Élu conseiller général, on ne l’aurait plus vu depuis plus d’un an aux séances plénières de l’assemblée départementale auxquelles ses électeurs l’ont pourtant délégué. À tel point que le président Lanfranchi a pu récemment s’en payer une bonne tranche à l’occasion de l’ouverture d’une séance. Il a brandi la photo de l’élu en indiquant que c’était le moyen de le connaître pour ceux qui ne l’avaient jamais vu. Grosse rigolade dans le groupe de droite qui ne pouvait pas rater une aussi belle occasion. Mais grosse gêne dans le groupe de gauche : « Il compte dans l’effectif mais n’est jamais là pour bosser », déplore un camarade.

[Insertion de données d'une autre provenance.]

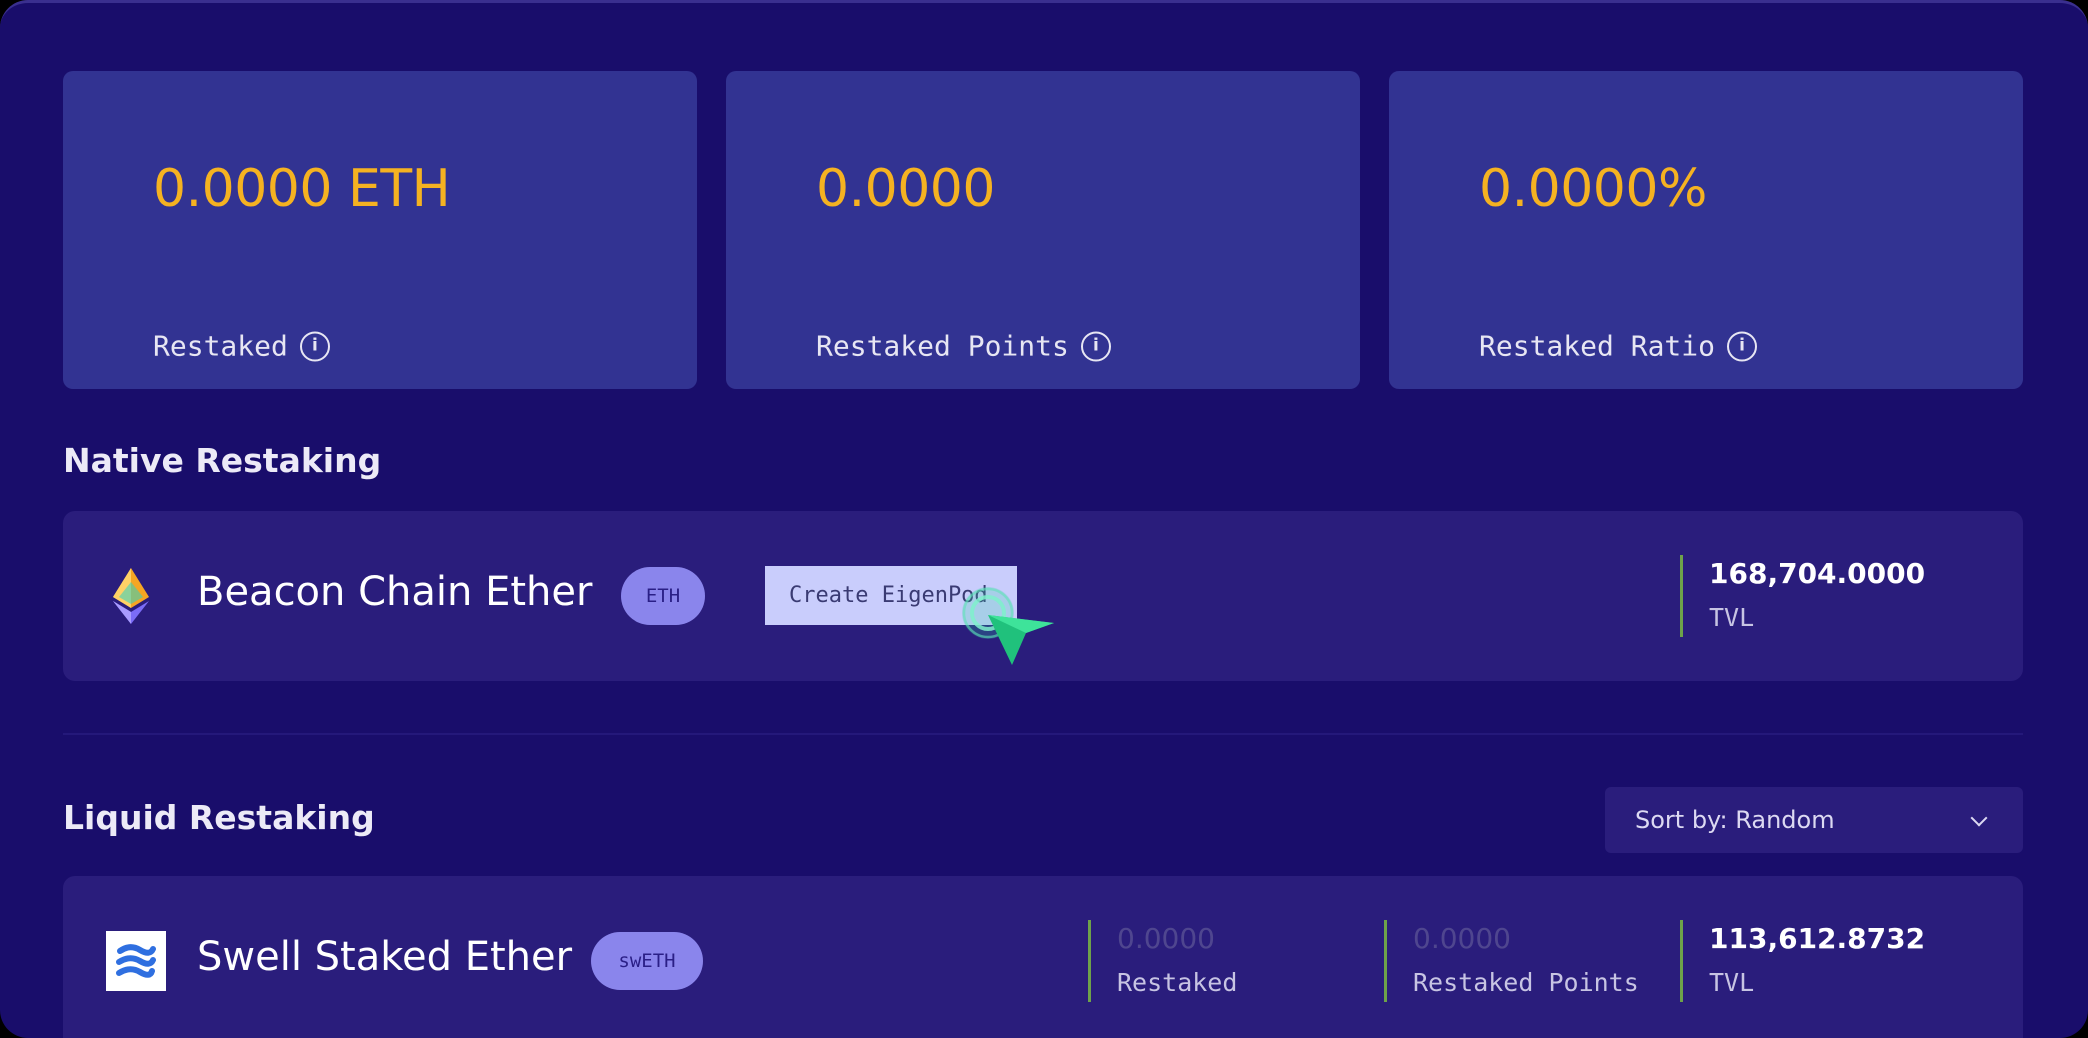  Describe the element at coordinates (1166, 938) in the screenshot. I see `restaked-value: 0.0000` at that location.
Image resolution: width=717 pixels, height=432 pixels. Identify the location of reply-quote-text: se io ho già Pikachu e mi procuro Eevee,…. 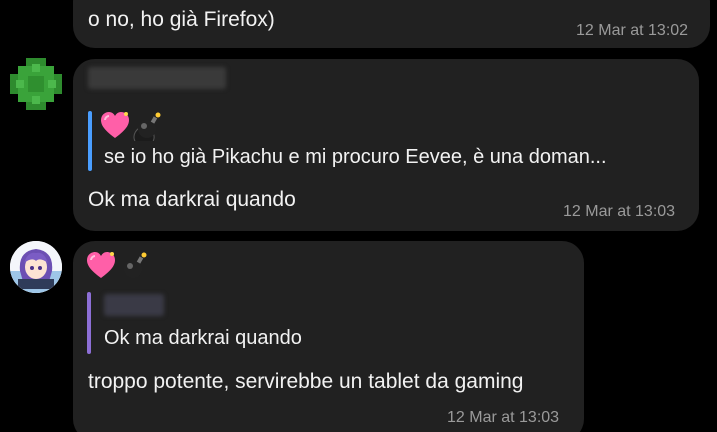
(356, 157).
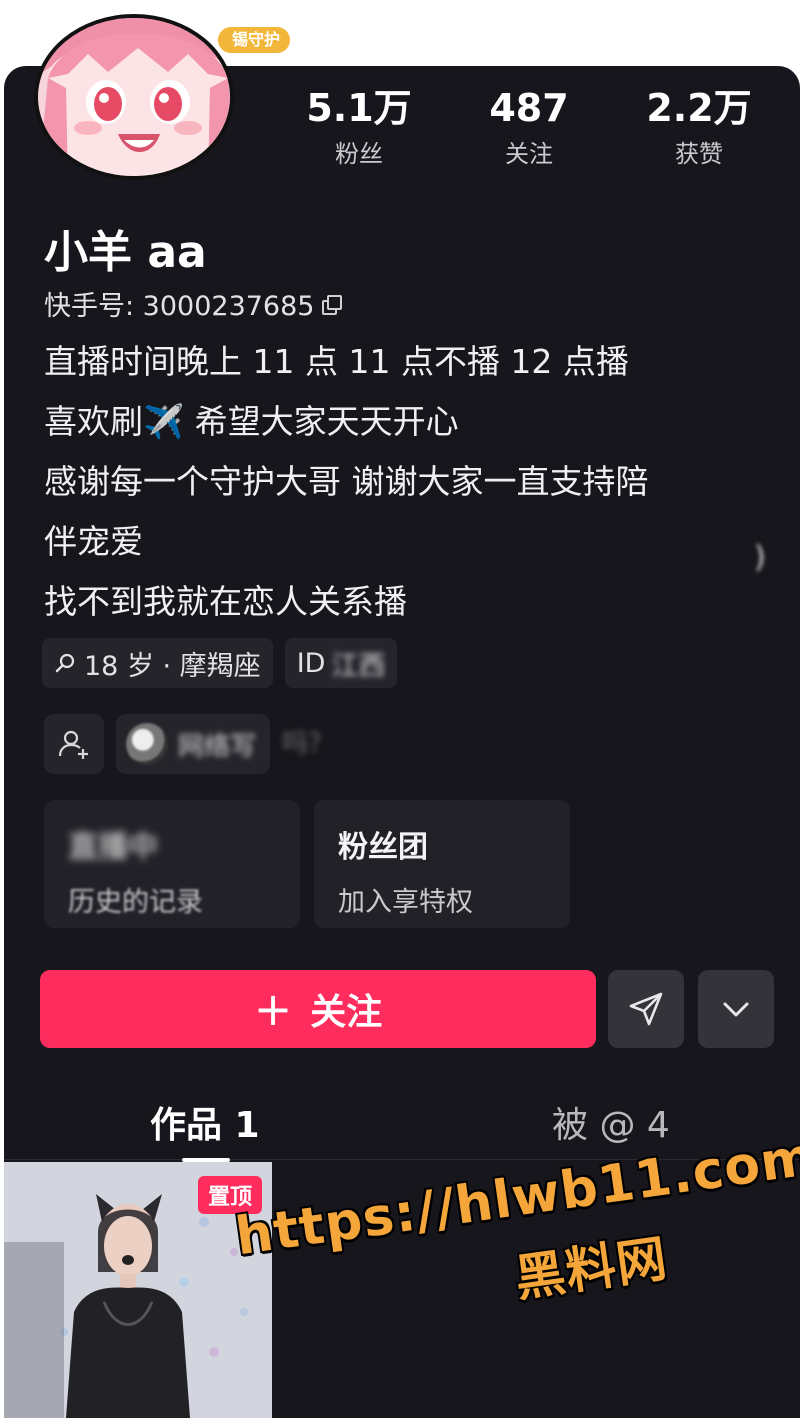 The height and width of the screenshot is (1418, 800). Describe the element at coordinates (65, 663) in the screenshot. I see `search-icon` at that location.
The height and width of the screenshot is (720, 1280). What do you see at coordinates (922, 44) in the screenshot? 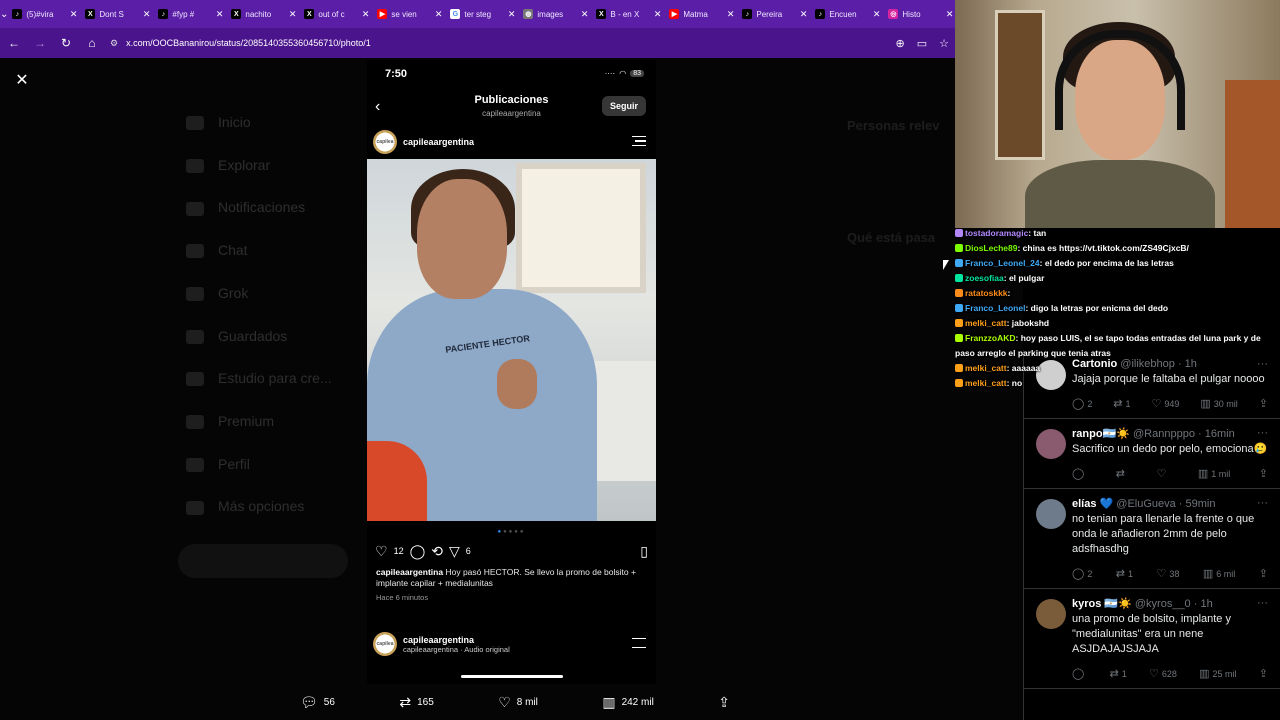
I see `cast-icon: ▭` at bounding box center [922, 44].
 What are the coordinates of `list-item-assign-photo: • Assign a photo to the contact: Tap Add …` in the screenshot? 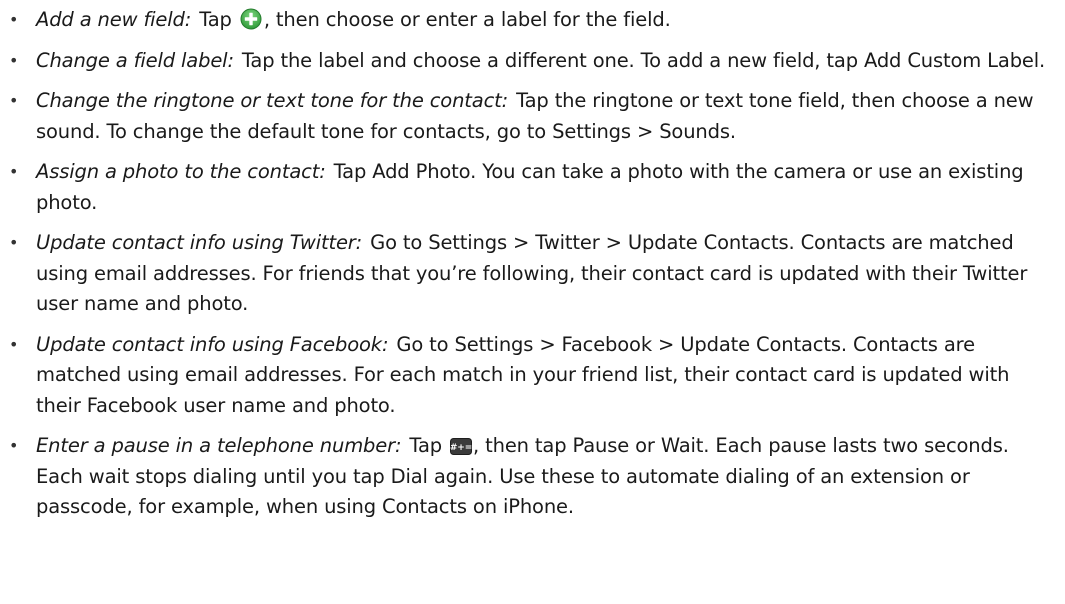 It's located at (532, 188).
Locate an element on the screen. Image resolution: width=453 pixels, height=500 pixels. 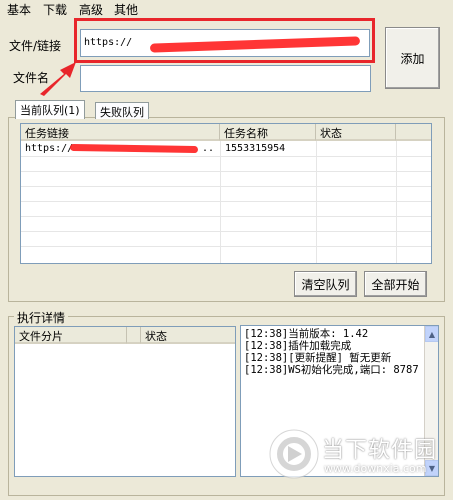
column-header-segment-status: 状态 is located at coordinates (188, 336).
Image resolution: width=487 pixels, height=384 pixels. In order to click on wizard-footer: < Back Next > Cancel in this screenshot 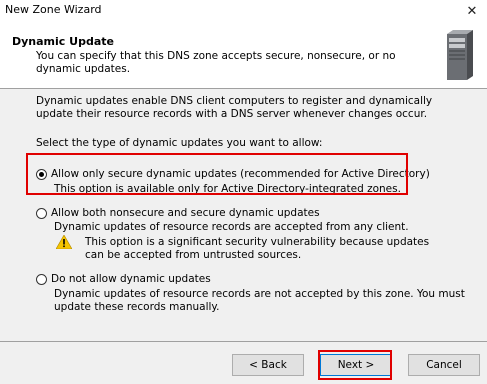, I will do `click(244, 363)`.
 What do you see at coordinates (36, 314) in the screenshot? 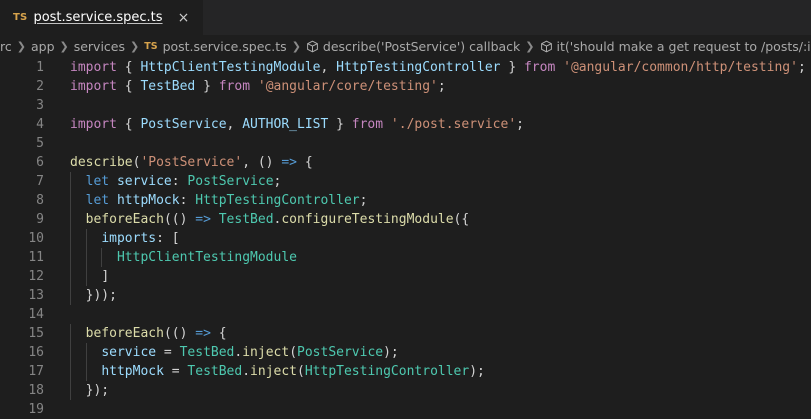
I see `line-number: 14` at bounding box center [36, 314].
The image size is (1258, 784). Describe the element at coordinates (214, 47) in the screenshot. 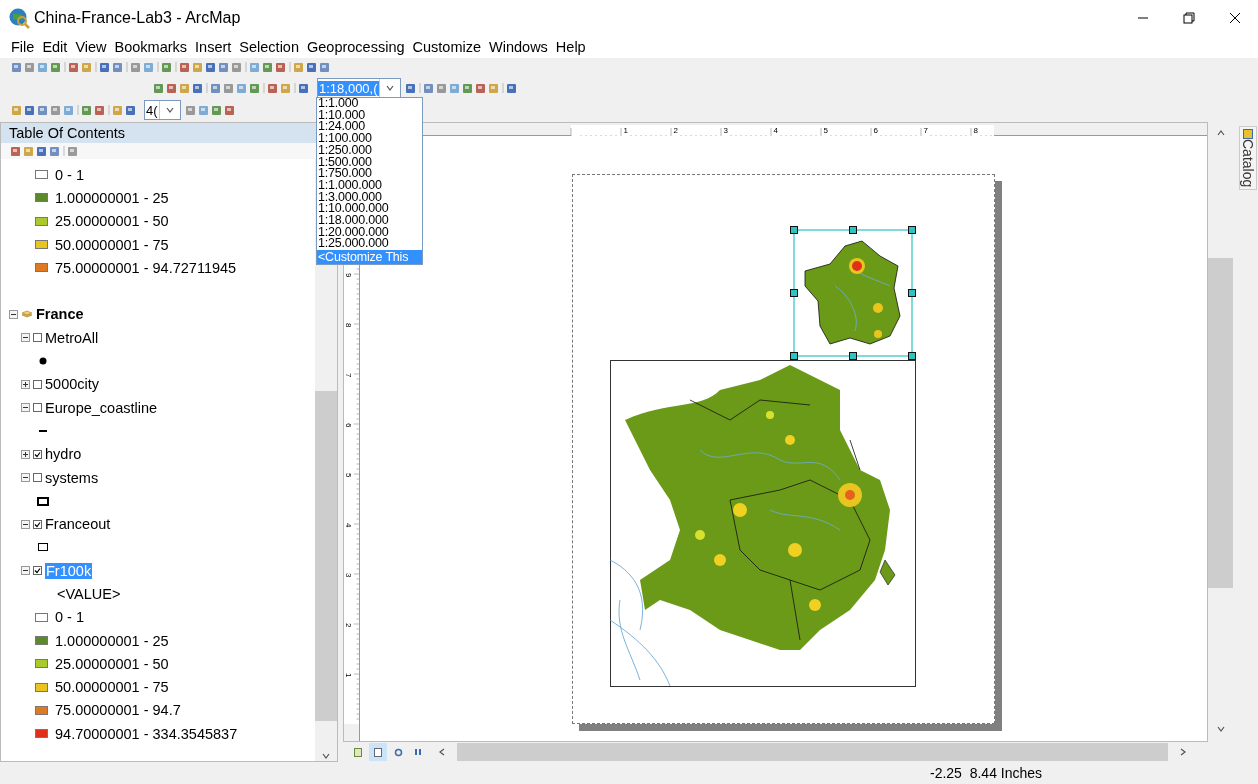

Si, Patrick bosse : il bosse à se faire élire. Fort sans doute de son expérience de conseiller général, il veut se présenter aux législatives et cherche des soutiens. Faisant un parallèle avec l’élection présidentielle et ses 500 signatures, il affirme sur son blog : « en ces temps de changement institutionnel et d’engagement participatif, il me semble nécessaire que les citoyens se déterminent contre les candidats parachutés ». La bonne blague, pour quelqu’un qui se parachute de l’intérieur ! Et comme nous sommes vraiment médisants, nous ajouterons dans le souci louable d’éclairer ceux qui l’ont élu qu’un conseiller général touche son indemnité mensuelle en tout état de cause, quelle que soit son assiduité aux séances.